→ **WORK INSTRUCTIONS**
[A] In the post on continued malpractice incidents, reproduce the passage from "In the case" up to and including "her right lung.".
[B] According to the post on continued malpractice incidents, what did the trial court do with the doctor's motion for summary judgment?

--- EXTRACT TO READ Enclosed Below ---

CONTINUED MALPRACTICE INCIDENTS
Posted By Robert Sparks || Jun 18, 2013
The Florida Second District Court of Appeals recently issued an opinion addressing continued discrete incidents of medical malpractice. Medical malpractice cases in Florida are challenging and pose substantial hurdles in terms of investigation and procedural matters. Cases are often even more challenging when the injured party is faced with both investigation and procedural matters at the same time.
In the case of Woodward v. Olson, 107 So.3d 540 (Fla. 2nd DCA 2013) the Plaintiff/Patient was faced with this challenge. It began when the patient had chest x-rays done in September 2002, August 2005, and January 2008, with follow up appointments with her primary care doctor. At each x-ray the radiologist's report recommended further testing for suspicious-looking areas in the patient's right lung, but unfortunately the patient's primary care doctor never disclosed the radiologist's recommendations with the patient. As a result no further testing was done and after switching primary care doctor's the patient learned that she had stage IV cancer in her right lung.
Based on these facts the patient sued her previous primary care doctor for malpractice alleging that the doctor had been negligent "commencing with the office visit of September 17, 2002, and on each visit thereafter". As part of the doctor's defense he moved for summary judgment arguing that the statute of repose (a statute limiting when a claim may be raised) had begun to run in September 2002 and expired four years later. The trial court granted the doctor's motion and an appeal was taken.

--- End of Enclosed EXTRACT TO READ ---
--- SUPPLIED ENTRIES Enclosed Below ---

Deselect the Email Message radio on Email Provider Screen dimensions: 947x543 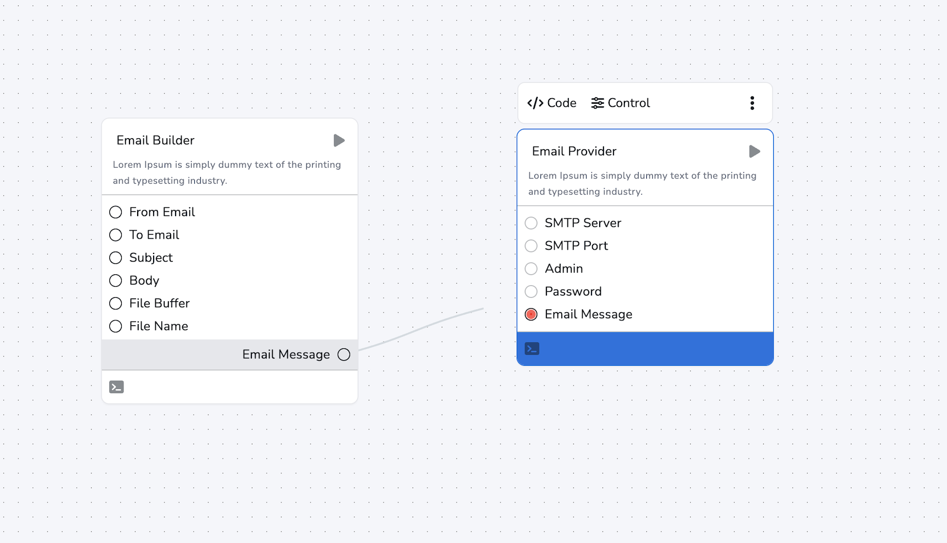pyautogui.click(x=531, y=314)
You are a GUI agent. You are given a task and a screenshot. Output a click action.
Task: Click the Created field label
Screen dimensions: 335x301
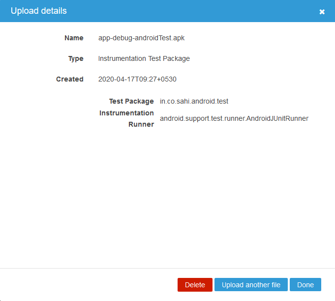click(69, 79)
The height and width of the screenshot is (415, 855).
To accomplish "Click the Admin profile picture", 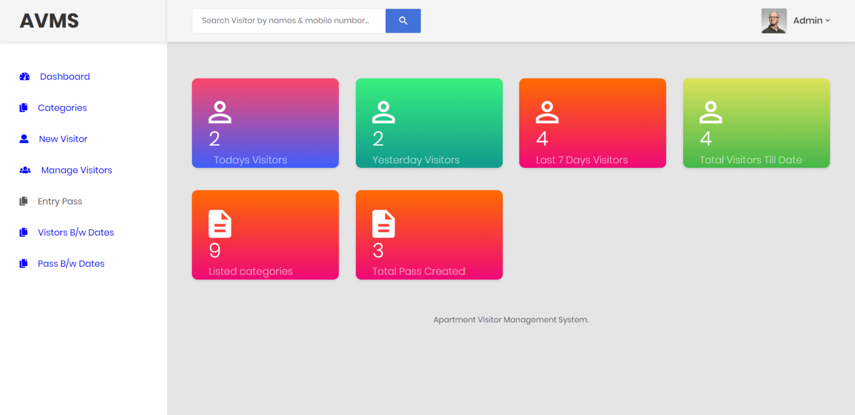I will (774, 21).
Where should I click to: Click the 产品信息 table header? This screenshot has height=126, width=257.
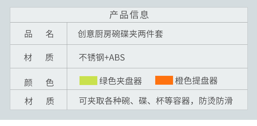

--- End of Enclosed SUPPLIED ENTRIES ---

→ **SOLUTIONS BELOW**
[A]
In the case of Woodward v. Olson, 107 So.3d 540 (Fla. 2nd DCA 2013) the Plaintiff/Patient was faced with this challenge. It began when the patient had chest x-rays done in September 2002, August 2005, and January 2008, with follow up appointments with her primary care doctor. At each x-ray the radiologist's report recommended further testing for suspicious-looking areas in the patient's right lung, but unfortunately the patient's primary care doctor never disclosed the radiologist's recommendations with the patient. As a result no further testing was done and after switching primary care doctor's the patient learned that she had stage IV cancer in her right lung.

[B] It granted the motion.